— Par Jean-Luc Wachthausen —
Dans ce drame historique qui a valu l’Oscar à Daniel Kaluuya, Shaka King raconte le destin brisé d’un chef des Black Panthers abattu, en 1969, par le FBI.
Sean O’Neal est bien montré du doigt dans Judas and the Black Messiah, le film de Shaka King qui évoque la courte vie chaotique et la mort brutale, à 21 ans, de Fred Hampton, le leader du parti des Black Panthers de Chicago. Abattu lors d’un raid de la police et du FBI, le 4 décembre 1969, après avoir été dénoncé par celui qui assurait sa sécurité. Judas, c’est bien lui, Sean, petit voleur de voitures qui zone avec son faux badge de flic. Retourné par les fédéraux, qui lui proposent d’effacer l’ardoise, il deviendra la taupe au sein d’un mouvement radical qui fit trembler les politiques et déchaîna les foudres du directeur du FBI, le redoutable et paranoïaque J. Edgar Hoover. Lequel cibla, dans une note interne, les meneurs des Black Panthers sous le code de Black Messiah.

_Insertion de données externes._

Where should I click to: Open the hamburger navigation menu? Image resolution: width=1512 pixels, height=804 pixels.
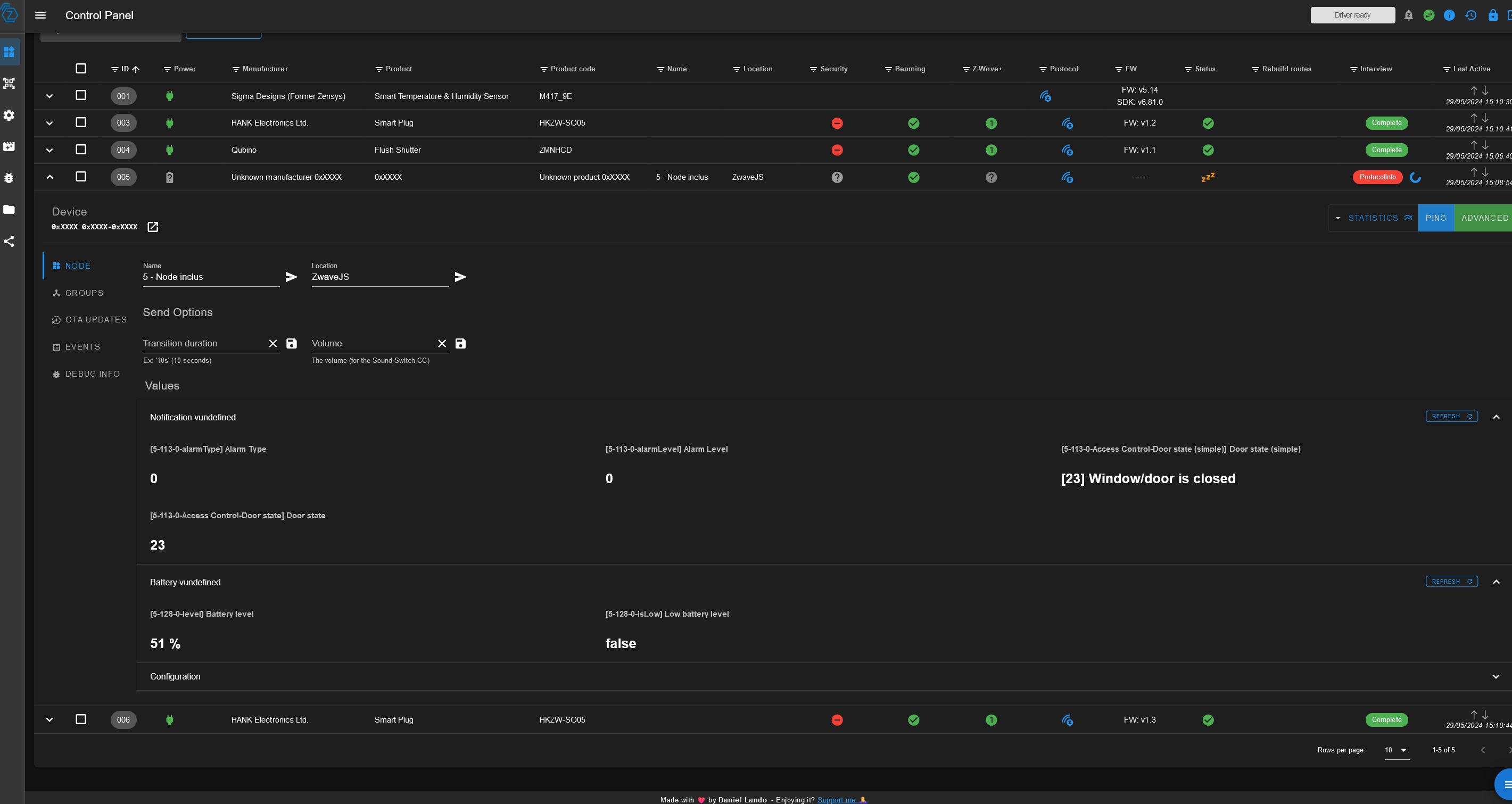[40, 15]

Au-delà du drame historique qui restitue avec minutie le contexte de l’époque au sein de la communauté afro-américaine – marquée par le double assassinat de Martin Luther King et Malcom X, sans oublier la guerre du Vietnam –, Shaka King se concentre sur l’histoire de cette trahison entre vrais et faux frères d’armes. Elle va de pair avec les désillusions et les impasses des Black Panthers, enfermés dans une pratique de la violence qui se retourna contre eux. Deux solides acteurs portent ce film violent qui marie la contre-culture de la fin des années 60 et le poing levé. Tous deux sont charismatiques à tel point qu’il est difficile de décider qui l’emporte dans ce faux biopic, le héros sacrifié ou l’antihéros bourreau, le chef prometteur ou le voleur minable. Le Britannique Daniel Kaluuya, qui prête sa fausse bonhomie et sa révolte au premier, ou l’Américain Lakeith Stanfield, traître rongé par la mauvaise conscience et la peur face à son agent traitant, joué par le glacial et retors Jesse Piemons ? Les votants de l’Académie des Oscars ont tranché, accordant la statuette du meilleur acteur dans un second rôle à l’acteur britannique, déjà primé aux récents Golden Globes.
Propulsé par ce duo opposé, le réalisateur Shaka King est bien armé pour raconter, sous l’ère Richard Nixon, cette période de haute tension sociale dans la communauté afro-américaine, déjà en proie à la violence policière et qui paie cher son combat pour les droits civiques. Enfants perdus de Marx et Coca-Cola, rebelles d’une cause qui n’a plus de leader, les Black Panthers vont occuper ce vide politique et idéologique, prônant l’action révolutionnaire, l’union et le soulèvement des classes défavorisées noires, blanches et latinas dans une « coalition arc-en-ciel » (l’intersectionnalité d’aujourd’hui) anticapitaliste et antiraciste. Un programme d’inspiration marxiste qui prévoit également une véritable action sociale basée sur la nourriture, l’éducation et l’accès aux soins. Le tout porté par la violence et la haine de la police qui vont dégénérer en guerre ouverte dans une Amérique déchaînée contre tout ce qui se rattache au communisme. Au fil de l’intrigue, Shaka King nous montre que tout cela se terminera en tragédie, sous l’impulsion d’un Fred Hampton d’à peine vingt ans, condamné à la prison, obsédé par sa mission et qui sait comment manipuler et haranguer la foule avec des slogans simplistes et mobilisateurs.